- TASK BRIEF
Return all the entries below exactly as they were given.

- PROVIDED INFORMATION
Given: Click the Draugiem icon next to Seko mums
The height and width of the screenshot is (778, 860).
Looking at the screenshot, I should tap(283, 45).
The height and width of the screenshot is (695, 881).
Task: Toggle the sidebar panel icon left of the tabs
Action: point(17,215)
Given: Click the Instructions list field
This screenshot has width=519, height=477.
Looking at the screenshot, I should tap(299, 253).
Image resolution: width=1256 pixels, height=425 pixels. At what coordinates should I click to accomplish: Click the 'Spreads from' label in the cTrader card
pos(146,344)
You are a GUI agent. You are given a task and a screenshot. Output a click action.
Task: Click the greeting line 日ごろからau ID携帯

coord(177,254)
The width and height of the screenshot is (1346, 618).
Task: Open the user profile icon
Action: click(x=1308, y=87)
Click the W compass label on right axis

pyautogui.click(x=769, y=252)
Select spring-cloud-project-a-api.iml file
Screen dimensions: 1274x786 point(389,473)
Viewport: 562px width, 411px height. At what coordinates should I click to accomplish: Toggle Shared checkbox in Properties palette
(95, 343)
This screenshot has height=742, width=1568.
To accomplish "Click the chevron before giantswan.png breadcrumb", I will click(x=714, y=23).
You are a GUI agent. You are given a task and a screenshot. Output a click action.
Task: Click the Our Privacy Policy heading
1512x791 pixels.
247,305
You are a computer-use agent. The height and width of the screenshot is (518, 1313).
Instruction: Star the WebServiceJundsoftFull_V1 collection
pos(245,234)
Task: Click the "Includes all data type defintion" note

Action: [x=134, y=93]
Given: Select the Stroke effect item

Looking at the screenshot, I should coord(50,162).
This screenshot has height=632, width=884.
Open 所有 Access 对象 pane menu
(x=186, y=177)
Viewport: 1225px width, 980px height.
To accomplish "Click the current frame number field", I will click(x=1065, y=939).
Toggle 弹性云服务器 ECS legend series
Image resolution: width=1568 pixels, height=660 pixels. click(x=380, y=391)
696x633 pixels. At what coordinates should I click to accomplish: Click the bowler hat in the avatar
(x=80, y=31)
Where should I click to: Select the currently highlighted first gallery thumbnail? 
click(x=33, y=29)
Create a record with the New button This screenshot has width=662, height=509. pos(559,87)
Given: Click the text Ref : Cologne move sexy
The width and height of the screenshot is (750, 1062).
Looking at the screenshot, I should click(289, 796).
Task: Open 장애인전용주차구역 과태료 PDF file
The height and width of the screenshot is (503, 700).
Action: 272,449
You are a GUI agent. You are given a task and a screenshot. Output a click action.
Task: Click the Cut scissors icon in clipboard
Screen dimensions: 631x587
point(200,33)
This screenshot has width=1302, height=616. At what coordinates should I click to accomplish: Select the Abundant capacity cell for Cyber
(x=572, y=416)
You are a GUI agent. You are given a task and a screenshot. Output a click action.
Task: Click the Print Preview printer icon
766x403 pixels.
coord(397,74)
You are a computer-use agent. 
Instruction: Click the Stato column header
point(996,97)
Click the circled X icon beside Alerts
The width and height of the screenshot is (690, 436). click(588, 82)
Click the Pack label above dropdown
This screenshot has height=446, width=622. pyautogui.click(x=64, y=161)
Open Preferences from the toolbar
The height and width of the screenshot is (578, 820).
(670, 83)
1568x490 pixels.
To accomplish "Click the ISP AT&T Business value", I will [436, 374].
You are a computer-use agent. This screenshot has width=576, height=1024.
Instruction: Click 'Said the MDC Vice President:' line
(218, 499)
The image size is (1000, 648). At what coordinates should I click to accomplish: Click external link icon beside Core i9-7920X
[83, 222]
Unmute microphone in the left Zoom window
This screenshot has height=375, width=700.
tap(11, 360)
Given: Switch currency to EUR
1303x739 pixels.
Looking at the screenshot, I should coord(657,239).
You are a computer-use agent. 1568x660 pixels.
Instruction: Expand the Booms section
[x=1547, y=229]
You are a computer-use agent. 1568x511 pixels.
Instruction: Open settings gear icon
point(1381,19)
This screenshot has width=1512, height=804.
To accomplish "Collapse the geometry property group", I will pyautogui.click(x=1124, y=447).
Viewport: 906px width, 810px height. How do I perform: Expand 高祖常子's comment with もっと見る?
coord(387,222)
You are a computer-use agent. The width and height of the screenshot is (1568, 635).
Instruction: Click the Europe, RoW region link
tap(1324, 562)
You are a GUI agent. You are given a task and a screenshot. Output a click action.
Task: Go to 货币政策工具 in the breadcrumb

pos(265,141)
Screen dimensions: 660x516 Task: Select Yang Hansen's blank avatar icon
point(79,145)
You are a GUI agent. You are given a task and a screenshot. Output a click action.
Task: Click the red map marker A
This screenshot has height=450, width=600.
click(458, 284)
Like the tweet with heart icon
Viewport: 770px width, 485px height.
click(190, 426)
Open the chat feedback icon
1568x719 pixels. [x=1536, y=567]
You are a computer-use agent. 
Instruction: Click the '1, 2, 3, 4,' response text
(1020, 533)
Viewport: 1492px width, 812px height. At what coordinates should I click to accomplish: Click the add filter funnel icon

- OUTPUT BELOW
Given: Click the Draugiem icon next to Seko mums
The height and width of the screenshot is (778, 860).
Looking at the screenshot, I should tap(283, 45).
The height and width of the screenshot is (695, 881).
Task: Toggle the sidebar panel icon left of the tabs
Action: point(17,215)
Given: Click the Instructions list field
This screenshot has width=519, height=477.
Looking at the screenshot, I should tap(299, 253).
Image resolution: width=1256 pixels, height=425 pixels. At what coordinates should I click to accomplish: Click the 'Spreads from' label in the cTrader card
pos(146,344)
You are a GUI agent. You are given a task and a screenshot. Output a click action.
Task: Click the greeting line 日ごろからau ID携帯

coord(177,254)
The width and height of the screenshot is (1346, 618).
Task: Open the user profile icon
Action: click(x=1308, y=87)
Click the W compass label on right axis

pyautogui.click(x=769, y=252)
Select spring-cloud-project-a-api.iml file
Screen dimensions: 1274x786 point(389,473)
Viewport: 562px width, 411px height. At what coordinates should I click to accomplish: Toggle Shared checkbox in Properties palette
(95, 343)
This screenshot has height=742, width=1568.
To accomplish "Click the chevron before giantswan.png breadcrumb", I will click(x=714, y=23).
You are a GUI agent. You are given a task and a screenshot. Output a click action.
Task: Click the Our Privacy Policy heading
1512x791 pixels.
247,305
You are a computer-use agent. The height and width of the screenshot is (518, 1313).
Instruction: Star the WebServiceJundsoftFull_V1 collection
pos(245,234)
Task: Click the "Includes all data type defintion" note

Action: [x=134, y=93]
Given: Select the Stroke effect item

Looking at the screenshot, I should coord(50,162).
This screenshot has height=632, width=884.
Open 所有 Access 对象 pane menu
(x=186, y=177)
Viewport: 1225px width, 980px height.
To accomplish "Click the current frame number field", I will click(x=1065, y=939).
Toggle 弹性云服务器 ECS legend series
Image resolution: width=1568 pixels, height=660 pixels. click(x=380, y=391)
696x633 pixels. At what coordinates should I click to accomplish: Click the bowler hat in the avatar
(x=80, y=31)
Where should I click to: Select the currently highlighted first gallery thumbnail? 
click(x=33, y=29)
Create a record with the New button This screenshot has width=662, height=509. pos(559,87)
Given: Click the text Ref : Cologne move sexy
The width and height of the screenshot is (750, 1062).
Looking at the screenshot, I should click(289, 796).
Task: Open 장애인전용주차구역 과태료 PDF file
The height and width of the screenshot is (503, 700).
Action: 272,449
You are a GUI agent. You are given a task and a screenshot. Output a click action.
Task: Click the Cut scissors icon in clipboard
Screen dimensions: 631x587
point(200,33)
This screenshot has width=1302, height=616. At what coordinates should I click to accomplish: Select the Abundant capacity cell for Cyber
(x=572, y=416)
You are a GUI agent. You are given a task and a screenshot. Output a click action.
Task: Click the Print Preview printer icon
766x403 pixels.
coord(397,74)
You are a computer-use agent. 
Instruction: Click the Stato column header
point(996,97)
Click the circled X icon beside Alerts
The width and height of the screenshot is (690, 436). click(588, 82)
Click the Pack label above dropdown
This screenshot has height=446, width=622. pyautogui.click(x=64, y=161)
Open Preferences from the toolbar
The height and width of the screenshot is (578, 820).
(670, 83)
1568x490 pixels.
To accomplish "Click the ISP AT&T Business value", I will [436, 374].
You are a computer-use agent. This screenshot has width=576, height=1024.
Instruction: Click 'Said the MDC Vice President:' line
(218, 499)
The image size is (1000, 648). At what coordinates should I click to accomplish: Click external link icon beside Core i9-7920X
[83, 222]
Unmute microphone in the left Zoom window
This screenshot has height=375, width=700.
tap(11, 360)
Given: Switch currency to EUR
1303x739 pixels.
Looking at the screenshot, I should coord(657,239).
You are a computer-use agent. 1568x660 pixels.
Instruction: Expand the Booms section
[x=1547, y=229]
You are a computer-use agent. 1568x511 pixels.
Instruction: Open settings gear icon
point(1381,19)
This screenshot has width=1512, height=804.
To accomplish "Collapse the geometry property group", I will pyautogui.click(x=1124, y=447).
Viewport: 906px width, 810px height. How do I perform: Expand 高祖常子's comment with もっと見る?
coord(387,222)
You are a computer-use agent. The width and height of the screenshot is (1568, 635).
Instruction: Click the Europe, RoW region link
tap(1324, 562)
You are a GUI agent. You are given a task and a screenshot. Output a click action.
Task: Go to 货币政策工具 in the breadcrumb

pos(265,141)
Screen dimensions: 660x516 Task: Select Yang Hansen's blank avatar icon
point(79,145)
You are a GUI agent. You are given a task and a screenshot. Output a click action.
Task: Click the red map marker A
This screenshot has height=450, width=600.
click(458, 284)
Like the tweet with heart icon
Viewport: 770px width, 485px height.
click(190, 426)
Open the chat feedback icon
1568x719 pixels. [x=1536, y=567]
You are a computer-use agent. 
Instruction: Click the '1, 2, 3, 4,' response text
(1020, 533)
Viewport: 1492px width, 812px height. At what coordinates should I click to accomplish: Click the add filter funnel icon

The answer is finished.